[Supplied records]
►
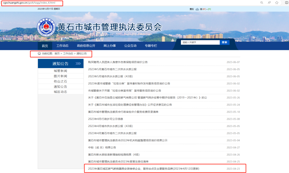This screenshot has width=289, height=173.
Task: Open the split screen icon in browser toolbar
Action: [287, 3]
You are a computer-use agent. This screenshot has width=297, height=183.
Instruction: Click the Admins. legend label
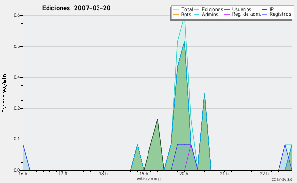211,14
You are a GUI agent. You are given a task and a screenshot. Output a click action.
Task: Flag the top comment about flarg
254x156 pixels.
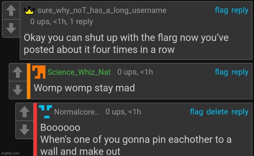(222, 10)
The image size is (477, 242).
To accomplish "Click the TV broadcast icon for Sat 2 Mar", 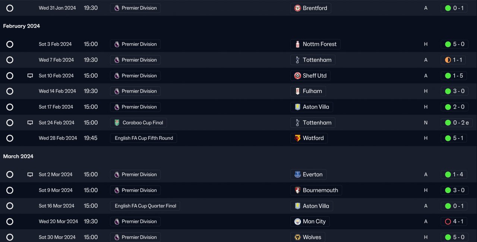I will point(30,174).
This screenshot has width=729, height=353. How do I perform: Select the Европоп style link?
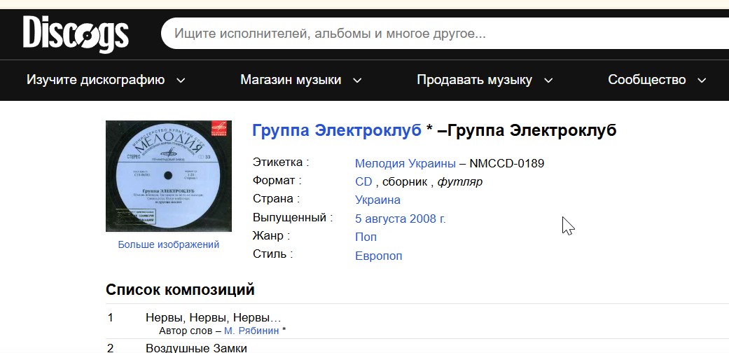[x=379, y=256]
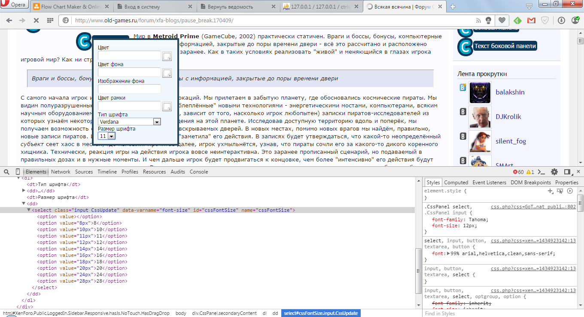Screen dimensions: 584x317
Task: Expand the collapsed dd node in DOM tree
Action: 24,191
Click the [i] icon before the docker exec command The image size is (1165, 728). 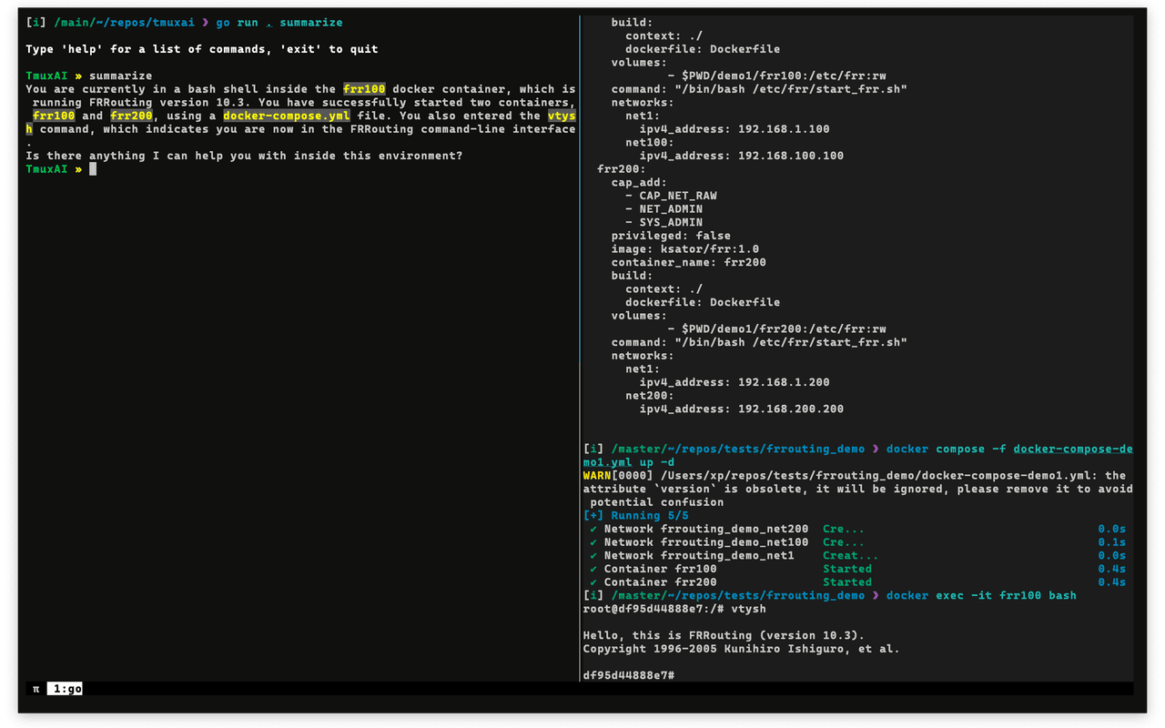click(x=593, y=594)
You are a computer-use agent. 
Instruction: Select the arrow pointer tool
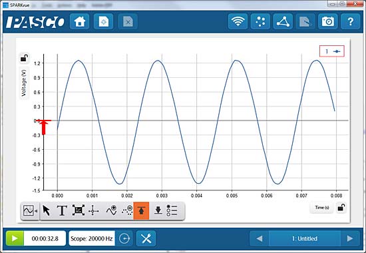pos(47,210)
◄
►
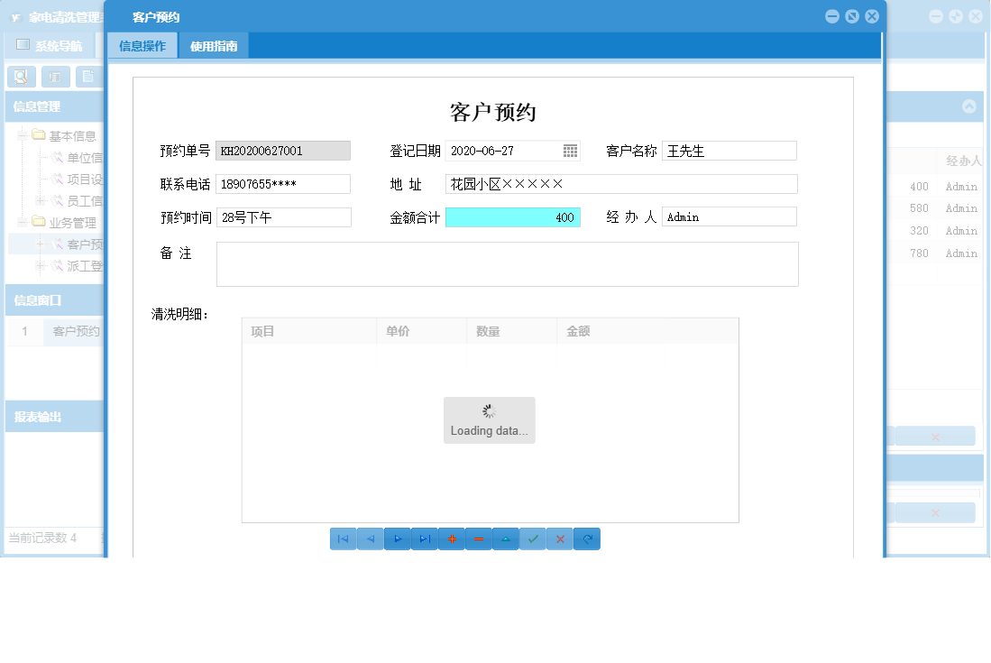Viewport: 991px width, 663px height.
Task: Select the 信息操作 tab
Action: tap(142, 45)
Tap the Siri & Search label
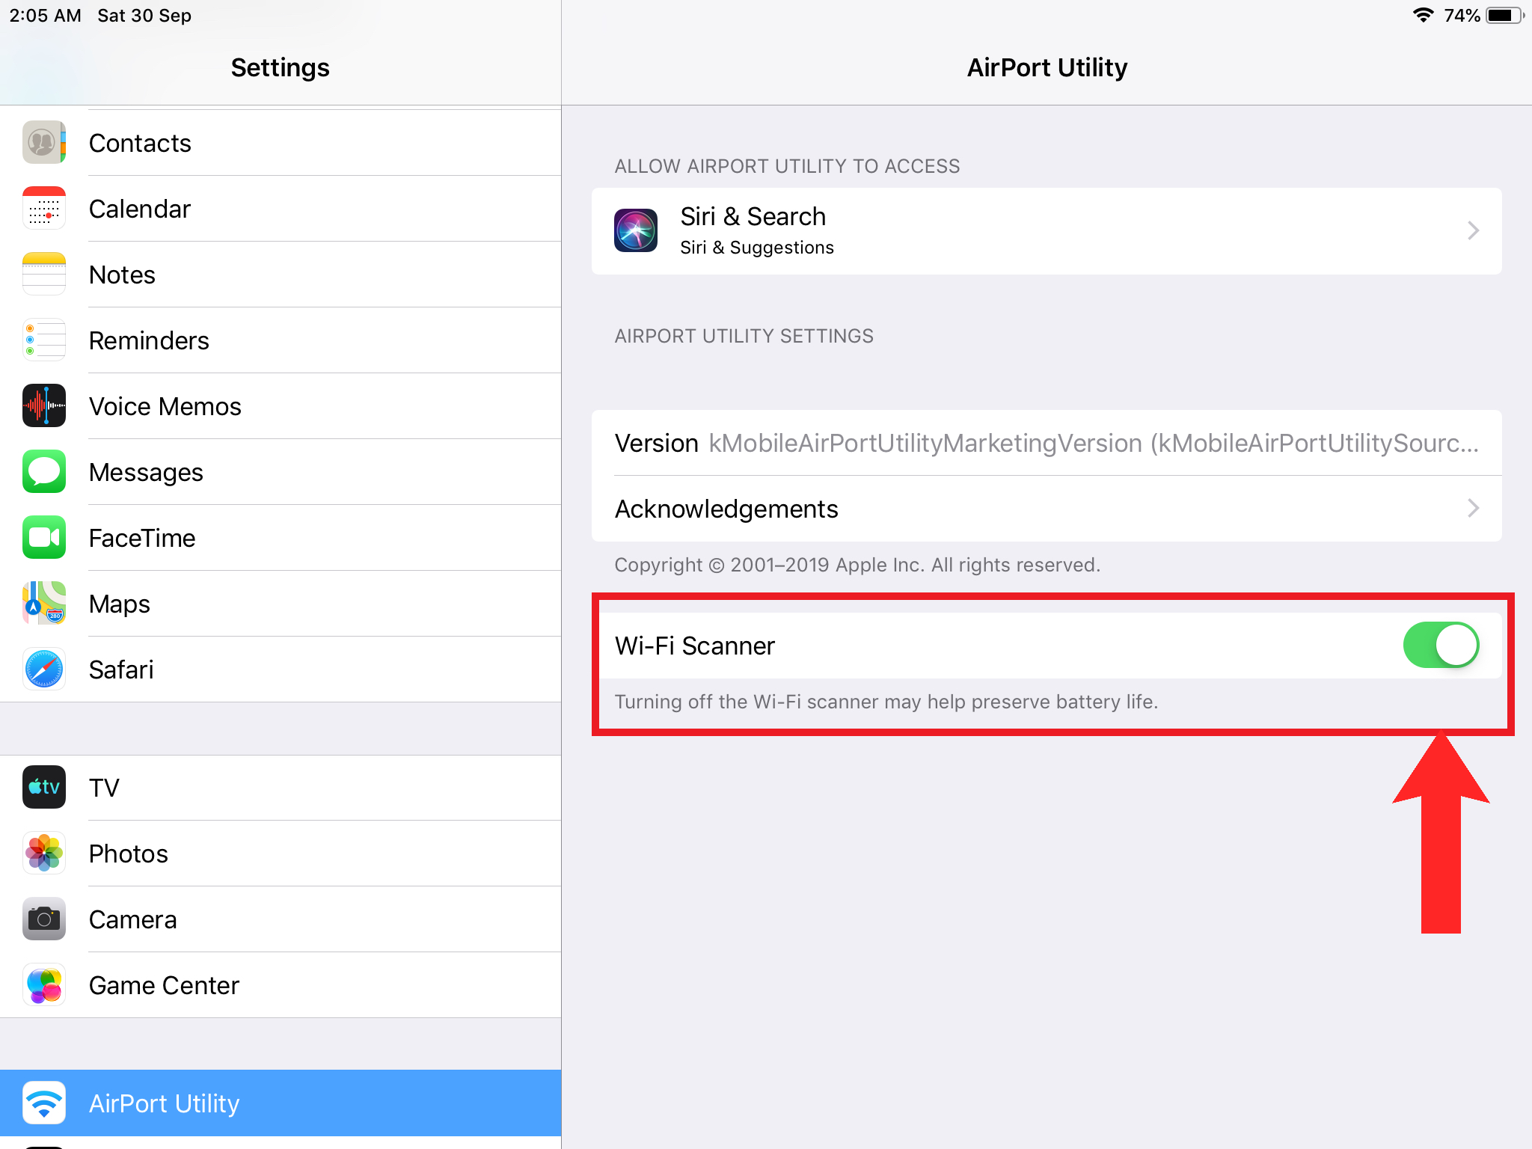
◄
[Exercise description]
Although the records above contain pictures, the copy should not; retype exactly the lines from the one containing "You are a computer-use agent. This" through the one containing "The image size is (477, 242).".

[Written response]
You are a computer-use agent. This screenshot has width=297, height=183.
Instruction: Click the Admins. legend label
211,14
You are a GUI agent. You are given a task and a screenshot. Output a click action.
Task: Flag the top comment about flarg
254x156 pixels.
(222, 10)
The image size is (477, 242).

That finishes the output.